A few months ago, I was at a “MoonLab” meeting in-world (”MoonLab” being the “lab” where those of us who are remote work). Some people were saying how they’ve set aside specific workspace in their homes– some computers dedicated to working, and when they’re at that computer, they’re “at work”. They have other comptuers they play with. To me, this has always seemed unnatural. First of all, maintaining all those extra computers seems like a lot of effort, not to mention costing space. But, beyond that, it just seems unnatural to me.
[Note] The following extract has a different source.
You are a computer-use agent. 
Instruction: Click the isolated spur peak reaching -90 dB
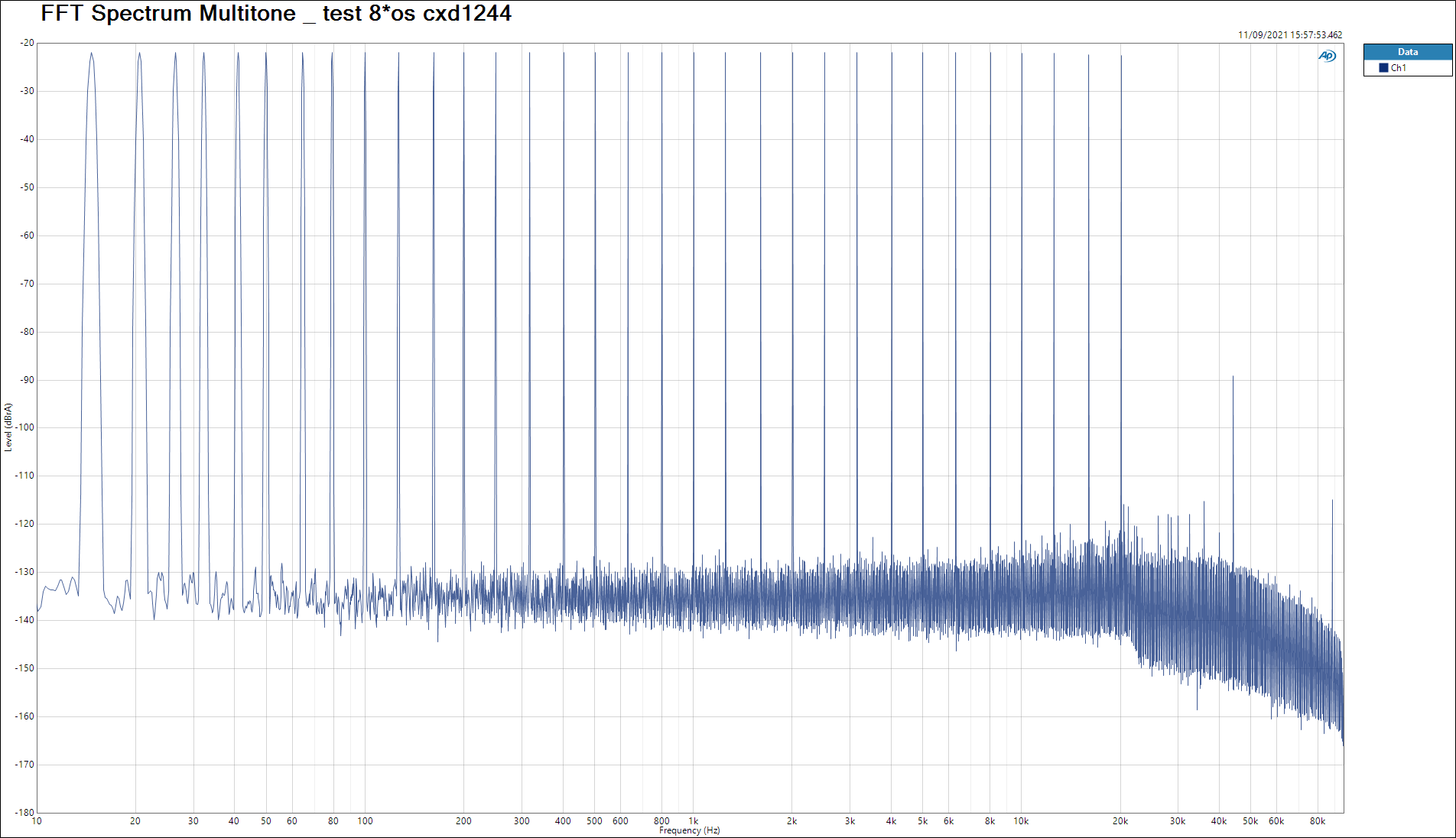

I’ve long mixed work and play, in my mind, with my time, and in my approach to life. And, it feels more human, more natural, to me to do it this way. When I’ve heard IT policies that strictly prohibit personal use of work comptuers, I think, are these people in touch with real people? I was told that once at LBNL, you weren’t allowed to make even local personal calls from desk phones; you had to go out to a payphone. Hello? Not only is that dehumanizing, it’s inefficient (people spend more time making their local calls). (When I was there, LBNL had a more human personal use policy for comptuers– do as thou wilt as long as (a) you don’t do anything naughty (e.g. porn), and (b) you don’t put an undue load on LBNL resources.) On the flip side, before I moved the Supernova Cosmology Project database from a very creaky and problematic flat file system to a PostGreSQL database, I installed and played with PostGreSQL on my machine at home to understand how it worked. I’ve done data reduction and work on my own computers. To force myself to keep it all separate would be especially hard now that I work from home, but was unnatural even when I worked at LBNL or Vanderbilt.
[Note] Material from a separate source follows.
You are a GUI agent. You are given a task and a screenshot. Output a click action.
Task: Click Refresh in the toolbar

In Joseph’s talk, he talked about how doing things in Second Life naturally leads to a Ludic life. After all, Second Life does use technology that you primarily see only in a gaming environment. Many people are still under the misapprehension that Second Life is in fact a game. But even though it’s not, there’s no doubt that there are playful aspects to it. I sometimes go around as a dinosaur…. Sometime soon I’ll post some photos I’ve taken here of work meetings, and the morphologies with which people show up to those meetings.
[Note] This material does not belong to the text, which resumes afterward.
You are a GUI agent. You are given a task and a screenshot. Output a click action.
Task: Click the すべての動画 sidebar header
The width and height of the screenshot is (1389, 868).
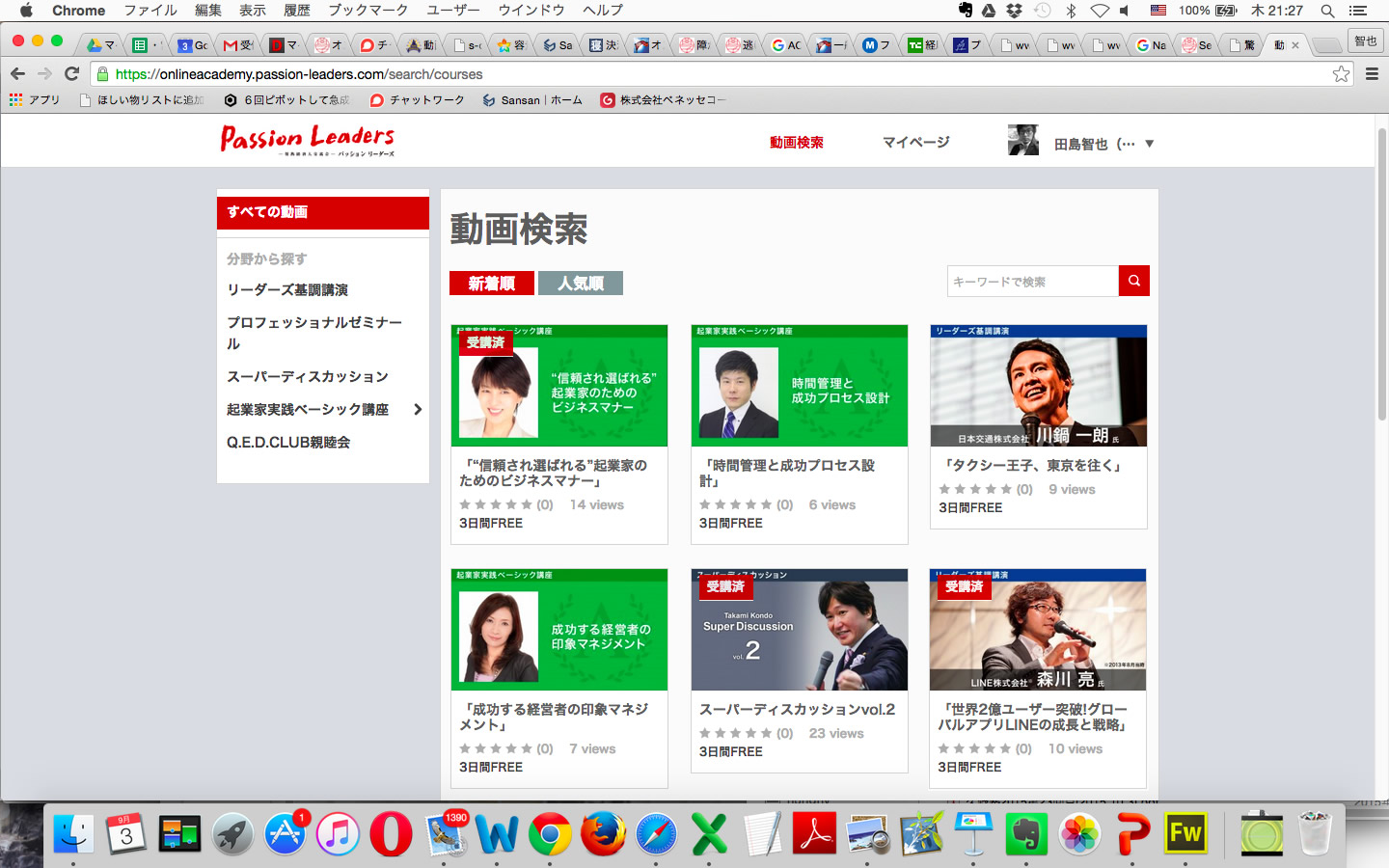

The sad thing is, our culture and legal system is fundamentally hostile to the ludic life. I suppose I could write some fraction of my computer, laptop, office space, etc., off of my taxes, but I never will do so… for to do so legally, I would have to strictly use it for work and not also play, and that would put more of a damper on my lifestyle than any tax break I would get would be worth. I got into trouble because the first time I did a play in-world, I billed myself as Prospero Linden– figuring that since we’re all encouraged to be in-world and interact in-world, this could only be good press. Besides, it was just me doing stuff. But, alas, I got reprimanded for that, because it’s a work account and when I’m using it I’m representing the lab. And they’re right; the business could be held responsible for things I do in that form… but, unfortunately, it also means that one has to keep one’s work and one’s play separate.